TEXT BLOCK:

>>>>

Genus of flowering plants

Tetrachondra is a plant genus in the family Tetrachondraceae. It comprises two species of creeping succulent, perennial, aquatic or semi-aquatic herbaceous plants. Its distribution range is disjunct: one species is endemic to New Zealand (mainly Stewart Island, Otago and Southland) while the other one is endemic to southern Patagonia and Tierra del Fuego. These plants bear essential oils.

==Description==
===Leaves===
The leaves stem short and erect from prostrate rooting stems. They are simple, opposite leaves, with aromatic glands and no stipule. The leaves are connate by flattened petioles. The lamina is simple, minutely denticulate on the margin, and leathery on the surface.

===Flower===
Flowers are solitary and can be axillary or terminal. They are tetramerous, without free hypanthium. There are a distinct calyx, which consists of 4 fused sepals, and a distinct corolla, consisting of 4 fused petals.

The androecium consists of 4 free, epipetalous stamens, all of which are fertile. The stamens alternate with the corolla lobes. The anthers are dorsifixed and introrse. Pollen grains are aperturate and colporate.

<<<<

INFORMATION PROVIDED:
>>>>

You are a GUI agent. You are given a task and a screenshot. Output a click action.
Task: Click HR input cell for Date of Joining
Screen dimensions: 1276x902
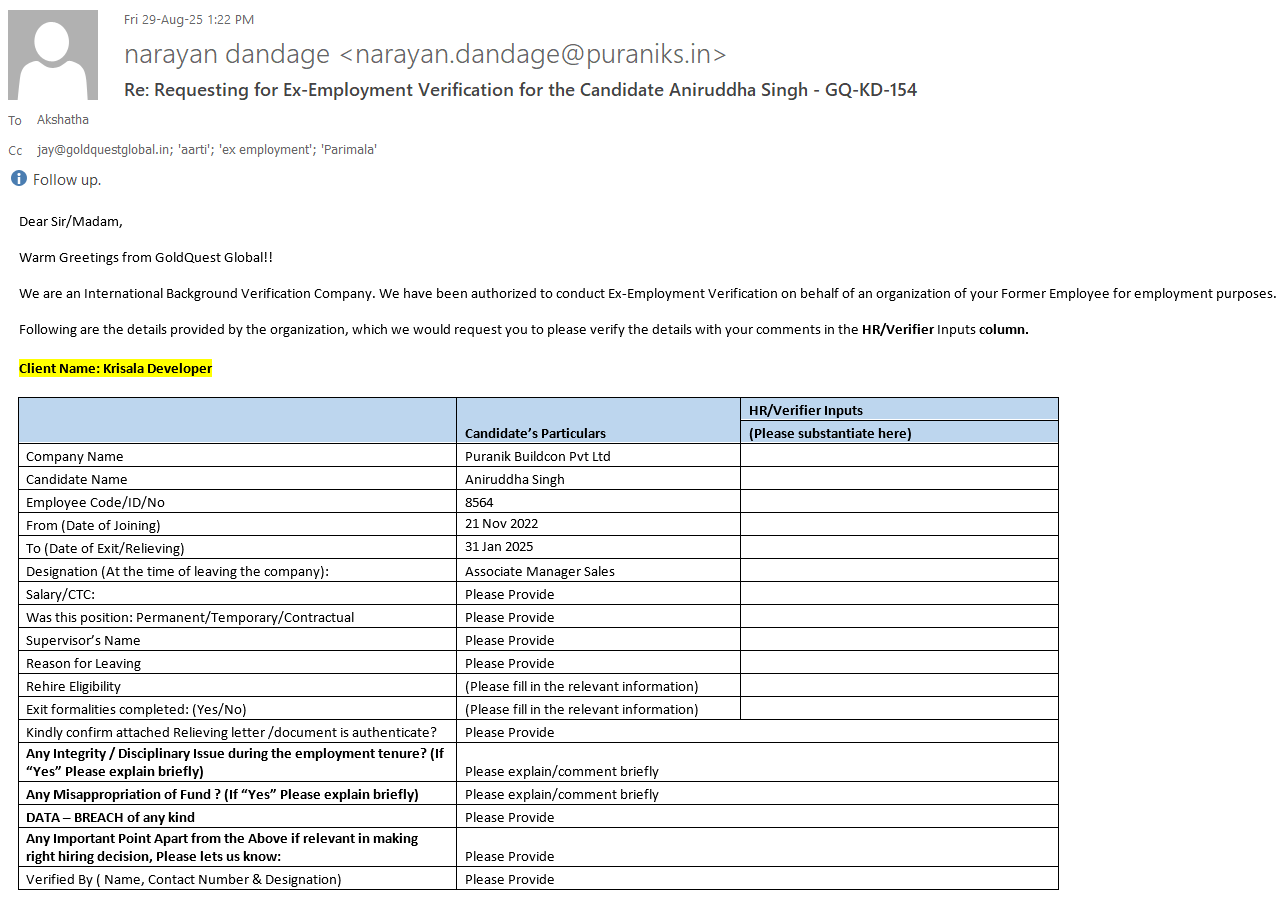click(x=898, y=524)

<<<<

WORK INSTRUCTIONS:
1) List every geographic place named in the Tetrachondra text.
2) Carry on the Tetrachondra text after its last sentence.
The data above has nothing to do with the text on Tetrachondra.

ANSWERS TO THIS EXERCISE:
1) New Zealand, Stewart Island, Otago, Southland, Patagonia, Tierra del Fuego

2)
The gynoecium consists of 2 carpels. Each carpel is deeply lobed, giving the impression that there are in fact 4 carpels, ostensibly isomerous with the perianth. The ovary is syncarpous and have either 4 or 2 locules, each one housing 1 or 2 anatropous ovules. Stigmas are inconspicuous. The placentation mode is basal.

=== Fruit and seed ===
The fruit is a schizocarp associated with 4, one-seeded, setulose nutlets. The seeds are extensively endospermic.

== Reproduction ==
These plants are hermaphrodites.

== Alternative and previous classification ==
Tetrachondra is also variously ascribed to families Lamiaceae (such as in the Cronquist system or the Dahlgren system) and Scrophulariaceae.